Microsoft also promise hardware-accelerated DirectX ray tracing support for everything from new releases to old games like Minecraft, adding new lighting and acoustic effects to even decade-old titles.
Ray tracing, which tends to be used most often now in CGI-animated movies, generates imagery by tracing the light path for a scene as pixels within the monitor’s image plane. This tends to be more computationally intensive than the current video game solutions, like scanline rendering, but also promises greater realism for effects like reflection, shadows and light dispersion in supporting games.
Digital Foundry also reported that the Xbox Series X was able to run four Xbox One S game sessions simultaneously on the same chip, and Microsoft noted that the Series X’s switch to using an SSD for storage will allow users to suspend and resume multiple games at once, as opposed to the current standard of one game suspension at a time.
On the developer end, the Series X will allow game makers to keep better track of stats like input lag and latency and let game makers decouple frame buffering from latency. The latter should reduce screen tearing by letting developers “precisely dial down the latency between the CPU and the GPU until just before bubbles start to form or the FPU might idle,” Digital Foundry said.
Essentially, the plan for the Xbox Series X is to allow it to run your whole Xbox game library at higher fidelity and with new features that have traditionally been more at-home on PCs than consoles.
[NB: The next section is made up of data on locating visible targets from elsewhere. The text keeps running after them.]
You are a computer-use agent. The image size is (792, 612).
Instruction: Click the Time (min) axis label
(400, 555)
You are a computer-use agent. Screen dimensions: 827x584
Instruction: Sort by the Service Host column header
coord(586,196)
Instead of having Minecraft locked down to one piece of hardware with one specific set of specs, you will be able to run Minecraft at a number of different specs based on how powerful your hardware is, similar to a PC.
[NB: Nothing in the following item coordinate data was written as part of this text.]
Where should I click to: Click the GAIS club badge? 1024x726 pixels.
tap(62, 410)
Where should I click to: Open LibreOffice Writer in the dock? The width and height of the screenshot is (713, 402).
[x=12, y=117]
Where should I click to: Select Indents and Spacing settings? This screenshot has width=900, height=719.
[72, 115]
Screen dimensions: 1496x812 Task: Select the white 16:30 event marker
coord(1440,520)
To go with this, Microsoft promises a new “Smart Delivery” feature, which “ensures you only have to purchase a title once, knowing you will get the best version of the title on whatever Xbox console you choose to play on.” No longer will old games need new remasters every console generation- they will now scale up naturally with new hardware.
It’s an exciting promise and one that hearkens back to the PC-like infrastructure the original Xbox promised when it introduced gamers to Xbox Live. But with upgrades over the Xbox One like CPU and GPU clock speeds that are over twice as fast and twice the memory and storage, it’s one that we hope Microsoft can keep.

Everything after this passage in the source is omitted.